Here's what I've done so far:
Based on the documentation's recommendations, I'm using the synonym_graph
filter to load my synonym list.:
"filter": {
"graph_synonyms": {
"type": "synonym_graph",
"synonyms_path": "my_synonyms.txt",
"updateable": true
}
}
I have implemented an analyzer that uses the above filter:
"synonym_analyzer": {
"tokenizer": "keyword",
"filter": [
"lowercase",
"graph_synonyms"
]
}
After some experimentation, I discovered that I needed to use the keyword
tokenizer to handle the multi-term synonyms in my synonym list correctly. (The whitespace
and standard
tokenizers both incorrectly broke up multi-term entries in the list, and thus failed to map those synonyms properly.)

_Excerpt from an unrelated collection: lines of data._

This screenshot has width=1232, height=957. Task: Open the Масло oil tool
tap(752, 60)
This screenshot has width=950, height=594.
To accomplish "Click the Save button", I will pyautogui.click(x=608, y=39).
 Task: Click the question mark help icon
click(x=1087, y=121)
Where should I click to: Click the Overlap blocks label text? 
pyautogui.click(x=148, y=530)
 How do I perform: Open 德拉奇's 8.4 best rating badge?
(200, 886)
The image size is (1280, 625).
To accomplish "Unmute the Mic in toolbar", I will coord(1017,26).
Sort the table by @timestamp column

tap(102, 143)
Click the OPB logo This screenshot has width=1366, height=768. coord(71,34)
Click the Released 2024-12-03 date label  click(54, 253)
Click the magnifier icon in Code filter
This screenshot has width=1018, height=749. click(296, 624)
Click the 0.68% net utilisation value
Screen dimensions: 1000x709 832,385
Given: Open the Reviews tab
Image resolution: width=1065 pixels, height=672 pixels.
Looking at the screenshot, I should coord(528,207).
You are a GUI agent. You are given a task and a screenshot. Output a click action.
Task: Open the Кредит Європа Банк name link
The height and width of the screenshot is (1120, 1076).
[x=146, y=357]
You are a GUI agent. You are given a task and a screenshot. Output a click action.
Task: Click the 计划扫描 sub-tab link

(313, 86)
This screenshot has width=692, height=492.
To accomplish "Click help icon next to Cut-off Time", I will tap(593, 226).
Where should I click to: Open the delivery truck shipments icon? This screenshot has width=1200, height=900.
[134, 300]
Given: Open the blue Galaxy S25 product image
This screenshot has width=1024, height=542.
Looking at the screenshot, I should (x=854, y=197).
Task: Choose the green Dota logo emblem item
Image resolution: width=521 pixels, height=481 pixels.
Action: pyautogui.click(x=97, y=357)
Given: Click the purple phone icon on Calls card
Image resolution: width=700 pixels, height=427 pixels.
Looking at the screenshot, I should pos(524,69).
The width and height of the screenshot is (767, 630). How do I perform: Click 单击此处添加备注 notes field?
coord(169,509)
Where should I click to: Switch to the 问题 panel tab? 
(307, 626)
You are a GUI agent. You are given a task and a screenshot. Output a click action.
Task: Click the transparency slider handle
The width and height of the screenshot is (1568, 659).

In addition, I have created an analyzer that uses the standard tokenizer to break up the source text:
"analyzer-standard": {
"type": "custom",
"tokenizer": "standard",
"filter": "lowercase"
}
Finally, I set up the field mapping so that the field I want to search uses the custom analyzer above as well as a search_analyzer
that applies my synonym filter at search time:
"text_field": {
"type": "text",
"analyzer": "analyzer-standard",
"search_analyzer": "synonym_analyzer"
}
Now, let's go right to an example. I have the following synonym pair in my list:
sri lanka, ceylon
Let's say that a user searches for the following:
Sri Lanka history 1972
How can I give this query to Elasticsearch so that it properly expands "Sri Lanka" to "Ceylon" when it executes the search?
I've tried with a simple_query_string
query, as below:
"query": {
"simple_query_string": {
"query": "Sri Lanka history 1972",
"fields": [
"text_field"
],
"default_operator": "and"
}
But this will only find records with "Sri Lanka", not with "Ceylon".
I found another topic in which a user reported a similar problem:
@abdon offers a helpful suggestion: Use the flags
parameter so that the query parser doesn't break the query up by spaces, and will instead allow the synonym filter to find a match.
This solution works just fine, but only if we search for "Sri Lanka" (or any other multi-term synonym) alone, like this:
"query": {
"simple_query_string": {
"query": "sri lanka",
"fields": [
"text_field"
],
"default_operator": "and",
"flags": "OR|AND|PREFIX"
}
But that's not how we receive free text queries from our users. They send us queries that mix synonyms with other terms.
Does this mean that we have to pre-parse the query for Elasticsearch, and use our own code to detect if the user happens to search for a multi-term synonym, so that it can be handed to Elasticsearch correctly? Wouldn't that defeat the entire purpose of using Elasticsearch's search-time query parser? If we have to handle all of the logic behind synonyms in our own code, then we don't need Elasticsearch to do the query expansion for us; we could do it ourselves.
I feel that I must be missing something fundamental here, because I can't understand how to put Elasticsearch's support for multi-term synonyms into practice.
Thanks in advance for any help or insight!